> Text passage:

**********

The purpose of this research is to examine and consider different forms of crime in light of their similarities and differences, origins, and financial and social costs, as well as to offer suggestions for controlling or eliminating the corporate crime propagated by multinational companies. The actions of these global monopolies, in the final analysis, are reflections of the economic structure of the United States or other capitalist based political economies. As William J. Chambliss (1978) asserts about the crime network in Seattle:
They were operating to maximize profits, to protect their investments from competition, to expand markets, and to provide goods and services demanded by “the people” (p. 188).
This analysis can be accurately applied to corporate crime in general. When the profit motive is the driving force of the economy, individuals and their labor become commodities to serve the ends of these who own the means of production. Only when these roots of crime are adequately acknowledged and addressed will productive solutions be found to ensure their elimination.

**********

> Given records:
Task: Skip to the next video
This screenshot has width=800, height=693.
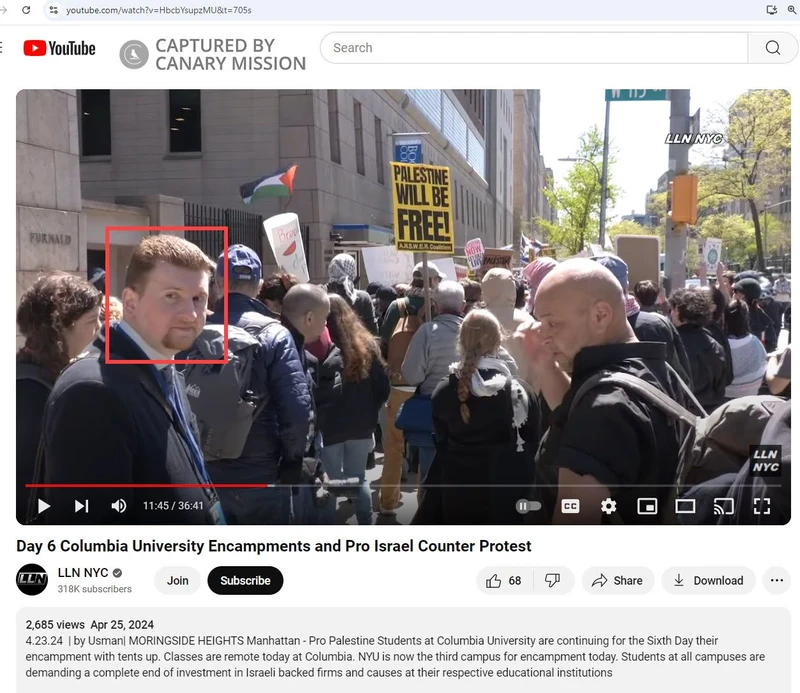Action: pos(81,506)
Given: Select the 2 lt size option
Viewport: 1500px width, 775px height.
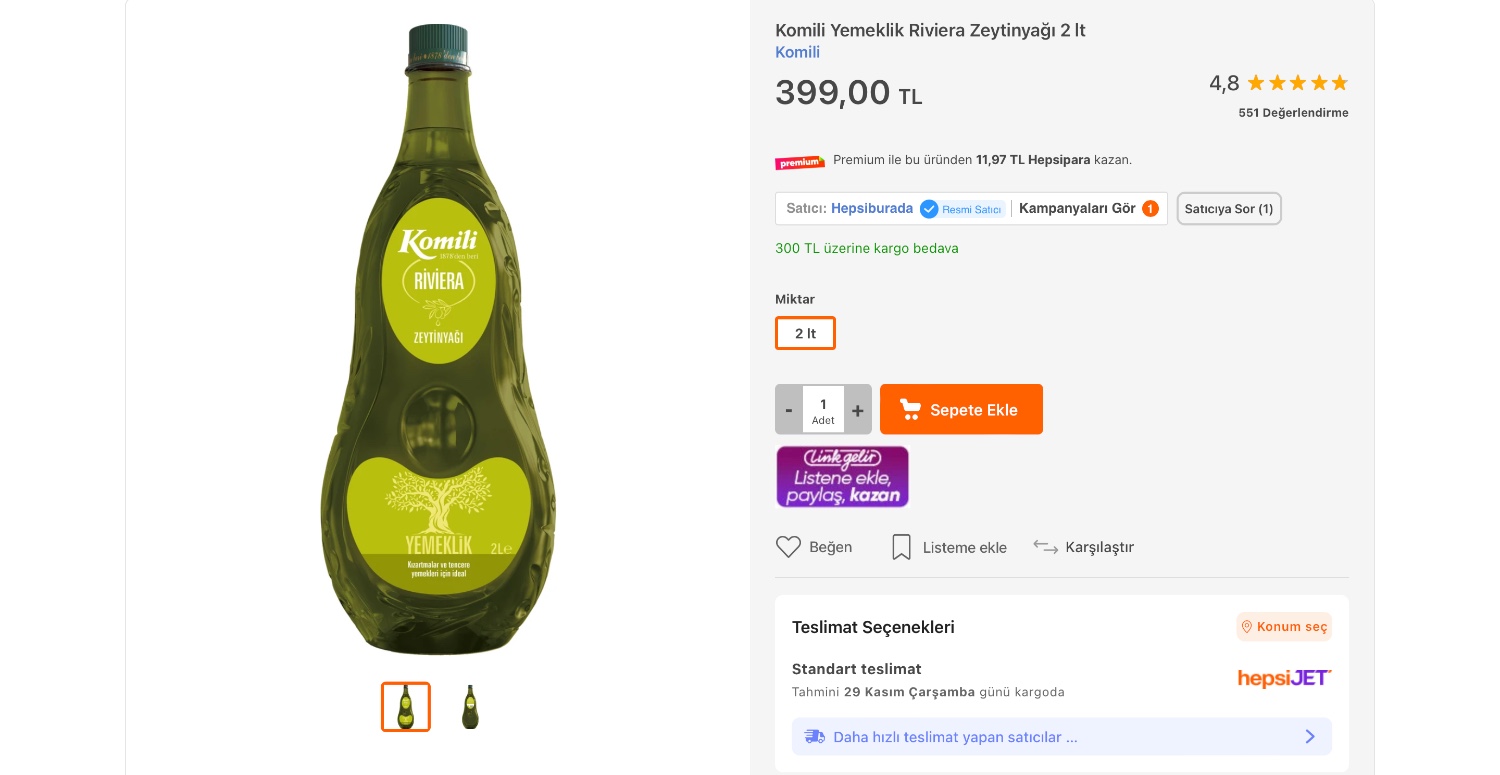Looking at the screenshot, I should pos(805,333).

**********

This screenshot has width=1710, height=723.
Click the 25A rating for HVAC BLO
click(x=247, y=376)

**********

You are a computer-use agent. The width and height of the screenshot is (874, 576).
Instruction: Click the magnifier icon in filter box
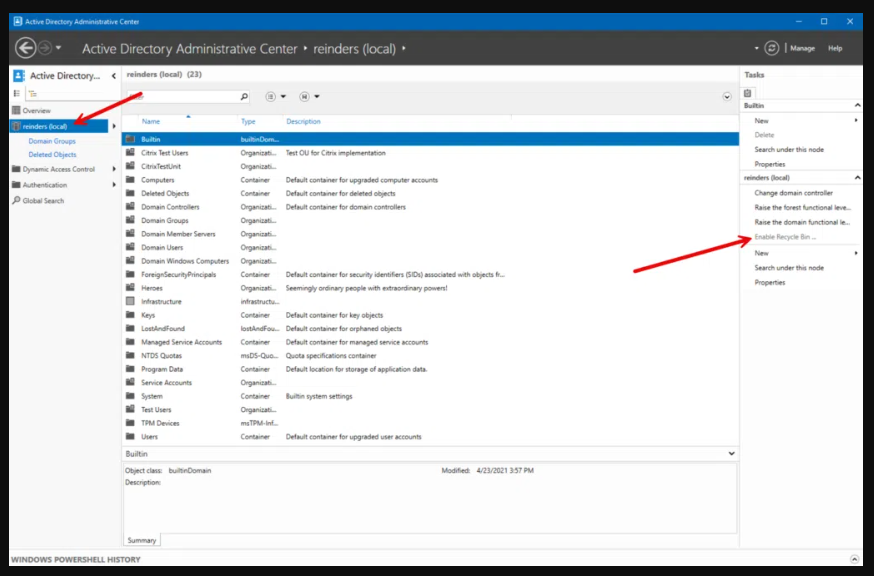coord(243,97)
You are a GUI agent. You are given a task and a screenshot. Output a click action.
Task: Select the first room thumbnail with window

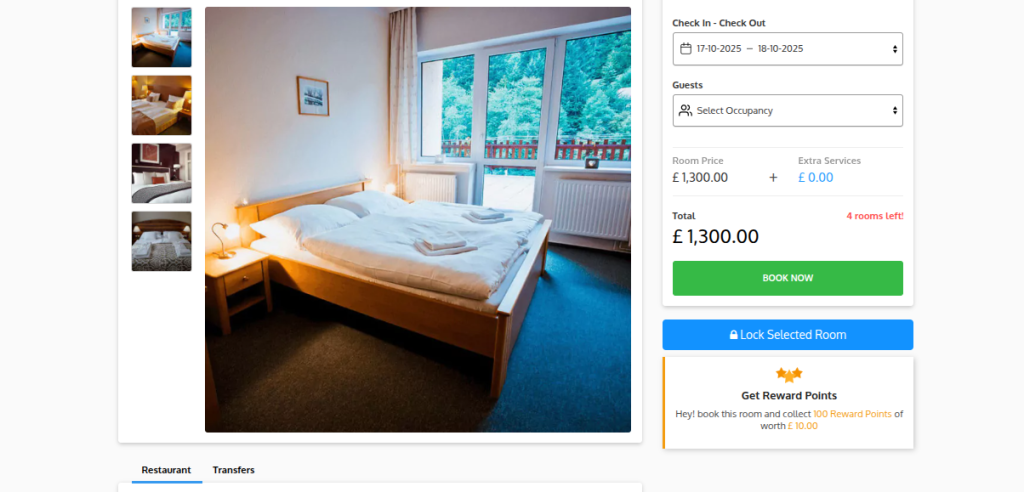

**********

> Your assignment:
The quotation in the passage on corporate crime lists what the Seattle crime network was operating to do. List each of these aims. The entries are not needed for what follows.

> Solved problem:
- To maximize profits
- To protect their investments from competition
- To expand markets
- To provide goods and services demanded by "the people"